South Kilbourne gets answers to questions about streets


Part of the criteria for speed humps is a speed lmit of 25 miles per hour and less than 4,000 vehicles per day traveling the road.

Part of the criteria for speed humps is a speed lmit of 25 miles per hour and less than 4,000 vehicles per day traveling the road.

As the speed humps continue to be installed throughout the Rosewood Neighborhood, residents still have questions about the streets in their neighborhood. They got some of their questions answered at the South Kilbourne Neighborhood Association meeting Thursday, November 7.

South Kilbourne Road and Beltline Boulevard were the two main roads in question. Both throughfares were turned down for speed humps, but residents would like to see some traffic calming measures.

Lori Campbell, the district traffic engineer for the South Carolina Department of Transportation, said the process to get a speed hump must start with the neighborhood. Residents must make a request to city officials who will then send in an application to the SCDOT. Those applications must fit some criteria, but for the most part, they are approved.

Some of the criteria that most affects South Kilbourne Road and Beltline Boulevard are the speed limit for speed humps must be 25 miles per hour and less than 4,000 vehicles per day can travel the road.

Robert Hall and Lori Campbell answer questions at the South Kilbourne Neighborhood Association meeting.

Robert Hall and Lori Campbell answer questions at the South Kilbourne Neighborhood Association meeting.

With roads like South Kilbourne and Beltline, reclassification can be an option.

DOT has an official who coordinates with the Metropolitan Planning Organization. The organization evaluates the case for declassification and looks at such criteria as volume, and then makes a recommendation. For the reclassification to happen the recommendation must get approved at the federal level. Campbell said DOT is not opposed to reclassifying Kilbourne Road, but the volume of vehicles may be the biggest issue.
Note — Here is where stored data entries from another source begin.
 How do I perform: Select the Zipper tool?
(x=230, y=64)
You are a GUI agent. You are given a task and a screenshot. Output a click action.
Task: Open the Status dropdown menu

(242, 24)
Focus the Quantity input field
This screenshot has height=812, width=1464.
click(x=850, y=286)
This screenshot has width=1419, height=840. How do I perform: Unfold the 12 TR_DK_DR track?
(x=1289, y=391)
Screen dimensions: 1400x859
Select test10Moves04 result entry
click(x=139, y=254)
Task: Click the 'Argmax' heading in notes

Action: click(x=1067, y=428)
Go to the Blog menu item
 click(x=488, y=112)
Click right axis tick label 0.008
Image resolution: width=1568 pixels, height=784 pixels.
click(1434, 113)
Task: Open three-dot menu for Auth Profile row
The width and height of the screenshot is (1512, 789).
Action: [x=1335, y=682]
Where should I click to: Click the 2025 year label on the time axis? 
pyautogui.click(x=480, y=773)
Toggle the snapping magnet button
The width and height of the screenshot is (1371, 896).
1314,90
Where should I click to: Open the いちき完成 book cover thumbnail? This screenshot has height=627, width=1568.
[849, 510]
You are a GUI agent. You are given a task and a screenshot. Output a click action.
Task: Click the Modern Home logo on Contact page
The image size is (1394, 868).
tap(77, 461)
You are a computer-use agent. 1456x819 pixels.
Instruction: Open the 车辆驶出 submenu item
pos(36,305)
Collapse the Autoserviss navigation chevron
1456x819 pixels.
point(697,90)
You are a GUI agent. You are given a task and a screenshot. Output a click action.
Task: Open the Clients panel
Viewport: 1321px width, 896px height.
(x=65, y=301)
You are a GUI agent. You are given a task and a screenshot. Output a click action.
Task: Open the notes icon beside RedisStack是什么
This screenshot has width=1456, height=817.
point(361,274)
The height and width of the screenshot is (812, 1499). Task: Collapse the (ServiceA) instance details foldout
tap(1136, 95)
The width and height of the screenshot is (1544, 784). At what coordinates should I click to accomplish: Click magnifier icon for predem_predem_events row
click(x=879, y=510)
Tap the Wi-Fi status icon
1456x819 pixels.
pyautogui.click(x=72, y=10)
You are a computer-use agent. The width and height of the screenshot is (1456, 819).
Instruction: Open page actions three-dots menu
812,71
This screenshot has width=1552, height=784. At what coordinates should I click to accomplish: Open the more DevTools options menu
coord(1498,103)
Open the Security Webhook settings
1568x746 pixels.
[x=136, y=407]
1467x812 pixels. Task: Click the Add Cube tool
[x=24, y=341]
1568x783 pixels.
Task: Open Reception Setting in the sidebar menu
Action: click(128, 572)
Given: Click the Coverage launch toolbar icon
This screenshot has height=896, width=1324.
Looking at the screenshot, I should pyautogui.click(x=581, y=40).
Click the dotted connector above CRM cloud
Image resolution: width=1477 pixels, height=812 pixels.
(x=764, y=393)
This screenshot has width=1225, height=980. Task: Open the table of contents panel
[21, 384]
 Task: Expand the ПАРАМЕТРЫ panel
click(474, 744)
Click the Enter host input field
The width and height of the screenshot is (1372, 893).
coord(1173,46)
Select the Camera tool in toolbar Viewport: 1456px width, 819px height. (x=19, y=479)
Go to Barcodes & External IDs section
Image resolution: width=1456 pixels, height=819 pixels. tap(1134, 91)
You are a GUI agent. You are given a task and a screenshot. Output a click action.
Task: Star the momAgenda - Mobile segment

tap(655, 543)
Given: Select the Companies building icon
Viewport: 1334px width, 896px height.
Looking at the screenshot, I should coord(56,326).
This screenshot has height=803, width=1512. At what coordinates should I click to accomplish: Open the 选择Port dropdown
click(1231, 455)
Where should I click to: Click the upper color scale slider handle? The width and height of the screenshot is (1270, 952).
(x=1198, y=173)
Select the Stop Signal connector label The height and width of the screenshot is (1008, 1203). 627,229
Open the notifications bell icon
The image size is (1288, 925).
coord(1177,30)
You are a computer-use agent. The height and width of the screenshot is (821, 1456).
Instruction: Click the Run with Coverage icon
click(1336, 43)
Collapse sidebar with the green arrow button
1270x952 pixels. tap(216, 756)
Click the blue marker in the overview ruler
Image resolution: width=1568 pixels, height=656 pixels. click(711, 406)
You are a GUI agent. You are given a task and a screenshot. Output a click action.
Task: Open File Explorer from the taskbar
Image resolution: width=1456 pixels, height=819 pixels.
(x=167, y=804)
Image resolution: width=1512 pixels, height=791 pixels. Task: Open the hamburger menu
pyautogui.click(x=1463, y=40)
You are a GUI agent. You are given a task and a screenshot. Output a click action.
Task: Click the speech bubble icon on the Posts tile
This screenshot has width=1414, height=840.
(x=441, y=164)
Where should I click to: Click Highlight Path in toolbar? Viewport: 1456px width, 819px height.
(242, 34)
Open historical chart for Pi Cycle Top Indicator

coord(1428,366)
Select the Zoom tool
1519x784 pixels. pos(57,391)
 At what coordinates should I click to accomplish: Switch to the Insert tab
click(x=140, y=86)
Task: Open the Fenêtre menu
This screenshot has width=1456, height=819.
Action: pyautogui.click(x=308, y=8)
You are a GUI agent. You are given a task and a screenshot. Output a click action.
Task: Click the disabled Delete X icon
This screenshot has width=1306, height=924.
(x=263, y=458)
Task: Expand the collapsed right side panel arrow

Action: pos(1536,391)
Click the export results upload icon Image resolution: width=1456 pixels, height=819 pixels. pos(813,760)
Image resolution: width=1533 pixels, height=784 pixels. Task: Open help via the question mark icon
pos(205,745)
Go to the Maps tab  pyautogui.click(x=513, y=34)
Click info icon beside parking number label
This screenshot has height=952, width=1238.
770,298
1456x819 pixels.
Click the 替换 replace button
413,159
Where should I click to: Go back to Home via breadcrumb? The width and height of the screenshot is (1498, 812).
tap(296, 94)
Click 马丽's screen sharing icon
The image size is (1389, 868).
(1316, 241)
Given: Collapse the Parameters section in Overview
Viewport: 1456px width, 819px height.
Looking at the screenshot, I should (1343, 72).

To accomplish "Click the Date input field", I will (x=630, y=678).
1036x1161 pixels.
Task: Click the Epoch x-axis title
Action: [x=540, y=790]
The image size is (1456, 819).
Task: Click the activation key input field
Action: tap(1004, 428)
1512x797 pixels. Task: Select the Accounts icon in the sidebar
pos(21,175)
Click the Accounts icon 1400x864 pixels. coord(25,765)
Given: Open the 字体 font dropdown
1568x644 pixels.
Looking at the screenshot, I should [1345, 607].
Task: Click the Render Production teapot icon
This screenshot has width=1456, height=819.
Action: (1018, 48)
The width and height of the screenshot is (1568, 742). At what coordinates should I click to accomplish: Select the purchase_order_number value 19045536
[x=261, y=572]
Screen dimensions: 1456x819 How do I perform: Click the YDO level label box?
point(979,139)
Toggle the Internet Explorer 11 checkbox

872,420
The discussion turned toward guard rails for Beltline. Campbell said the biggest issue with guard rails involves funding, where there is no annual funding source. There is an annual contract for maintaining existing guard rails.

At the end of the year, if there is any funding left, then building new guard rails will be considered. However, for the particular stretch of Beltline discussed, a slope and state utilities would have to be worked around for a guard rail to be considered, much less built. There is also a guideline that guard rails have to be set back a certain distance from the road so drivers won’t be tempted to merge closer to the middle of the road to avoid hitting the rails.

The funding that might be available from the annual maintenance contract would not provide enough because of those external factors. The funds that would be available are for sites that would just require the rail to be installed.

Hall said one of the best options for both South Kilbourne and Beltline is to explore putting sidewalks on the streets to give them a more neighborhood feel.

The newly installed speed humps have also drawn some criticism for their look and installation as some residents feel they causes more problems than they fix. Campbell said she heard city officials would work on the existing speed humps.

Residents even questioned having the roads under the city’s jurisdiction instead of SCDOT to help address the issues. Campbell said DOT is not opposed to those changes. Usually the process involves a negotiation between SCDOT and the city. The city will agree to the maintenance, while DOT agrees to fix the road/overlay. Campbell said the switch doesn’t normally change anything as in most circumstances the city holds to DOT standards and usually just works toward maintaining the road.

One last question asked was about mirrors installed on trees to help motorists enter the road while avoiding oncoming traffic. Campbell said DOT will not install the mirrors and doesn’t permit them in the right of way. However, if a resident can come to an agreement with the neighbor and it is not in a right of way, DOT more than likely would not say anything about it unless it becomes a hazard.